A Good Time for TV Ladies

Why It's A Good Time for TV Ladies

It’s common wisdom in the entertainment business that women will happily consume and enjoy fictions about both men and women, but that most men only enjoy fictions about other men. Having recently finished watching and loving Netflix’s new series Orange Is The New Black, about life inside a minimum security women’s prison, it occurred to me that this may be the first time in my memory that TV has offered me, a woman, so many high-quality shows about other women that I could, if I wanted, be as totally blinkered in my taste as men have long had enough good choices to be.
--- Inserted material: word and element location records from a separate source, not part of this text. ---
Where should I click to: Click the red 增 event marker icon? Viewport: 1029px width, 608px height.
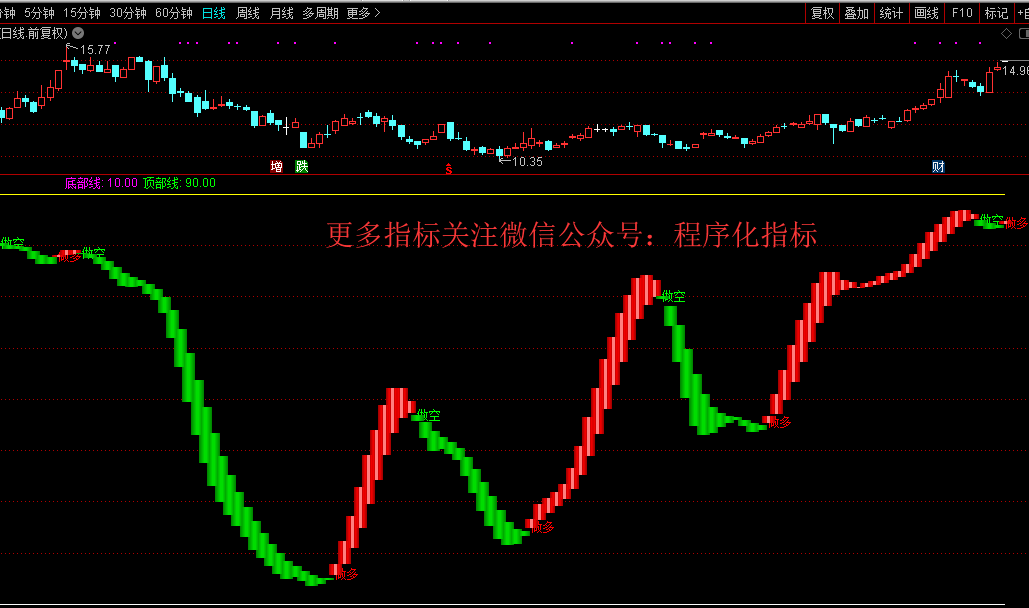[x=277, y=166]
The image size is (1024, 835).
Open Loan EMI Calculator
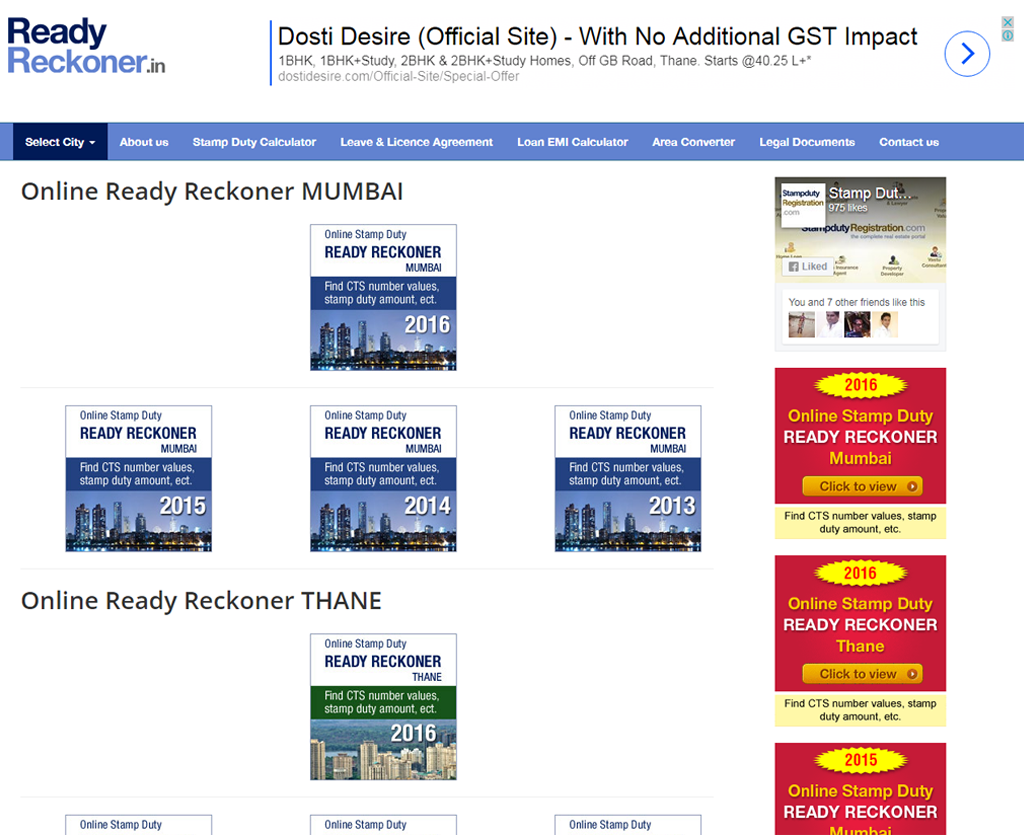(572, 142)
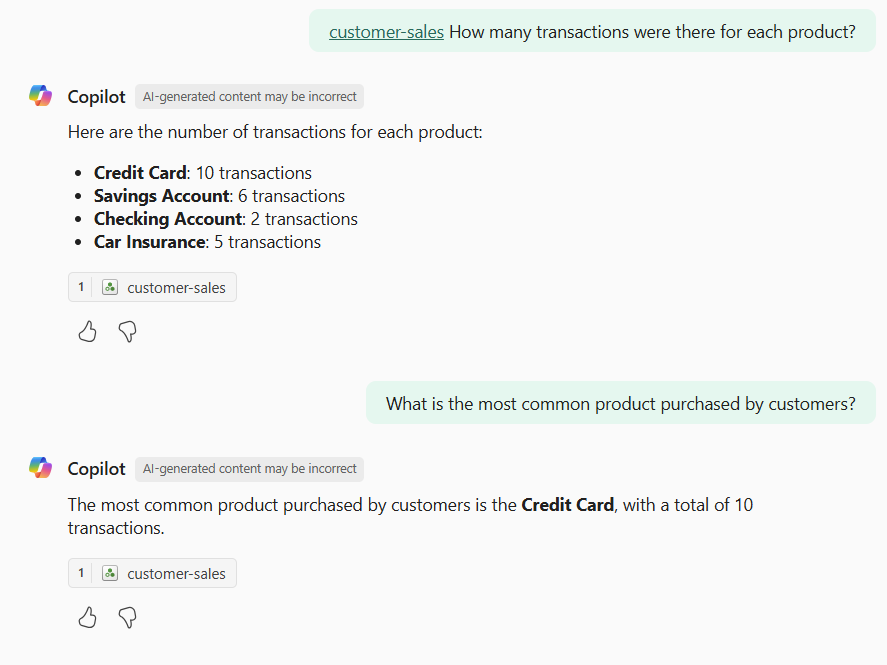
Task: Click the Copilot logo beside second response
Action: pos(41,468)
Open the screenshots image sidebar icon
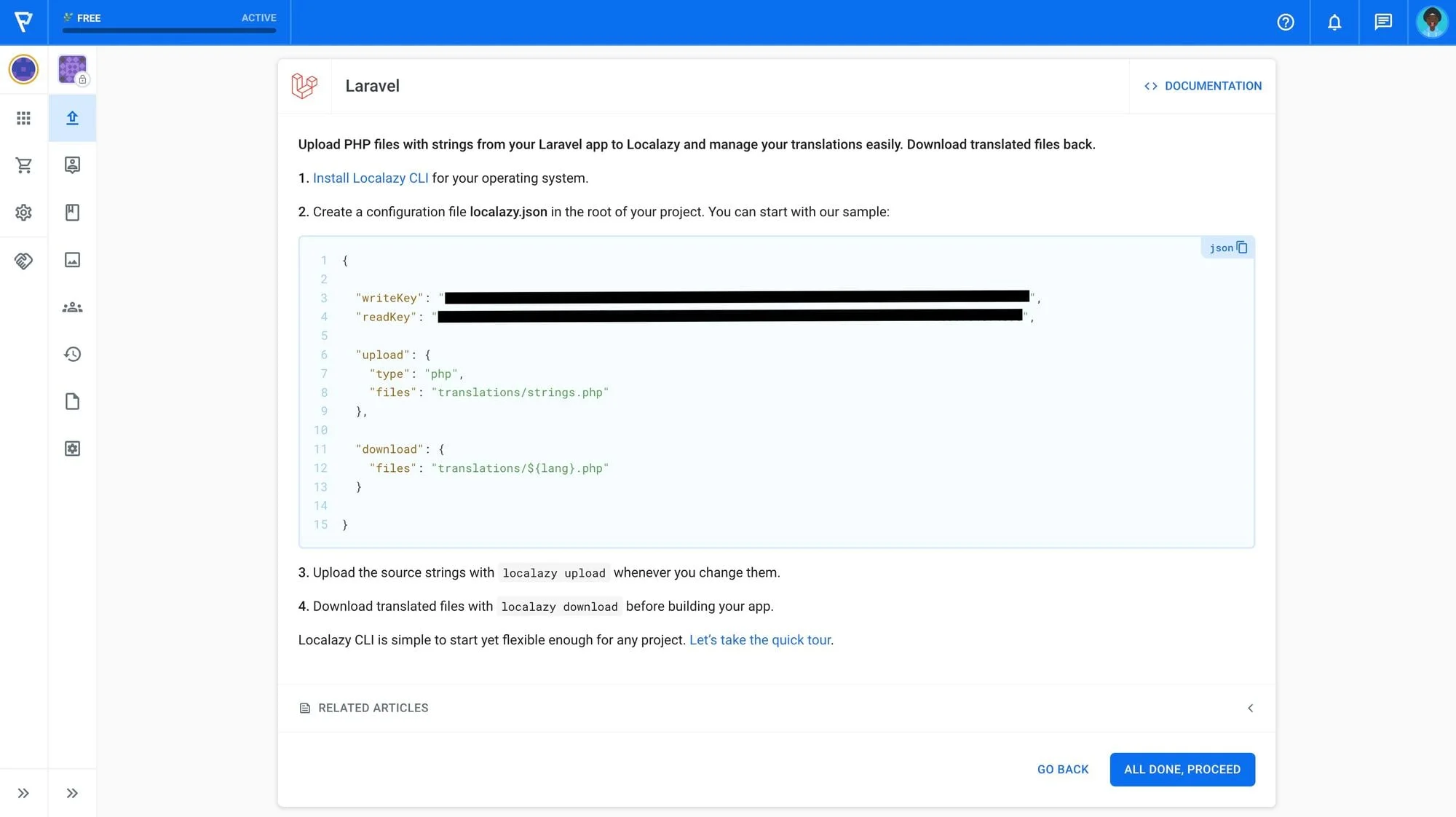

Orange, which follows a Smith graduate as she serves time for transporting drug money a decade ago, may showcase the greatest number of substantial parts for women of all ages and races ever assembled. By rough count there are 20-some women with distinct characterizations, motivations, and personalities, almost all of whom are as—if not more—interesting than the lead character, the blond Piper Chapman. That’s not a knock on Chapman or Taylor Schilling, the actress who plays her: There’s just no shortage of affluent, self-aware, educated narcissists who enjoy the creature comforts of a Brooklyn lifestyle on TV. There has been a shortage, though, of sweet but racist Italians who sound like lost members of the Pink Ladies; transgendered hairdressers who used to be firemen; street kids who keep lists of everything they steal; good-girl sprinters consumed by bitterness and anger after one mistake; child-killers trying to work it through with yoga and self-administered electroshock; and Latinas who loves the Smiths. (We don’t know very much about that last character yet, but that’s why there’s a second season.)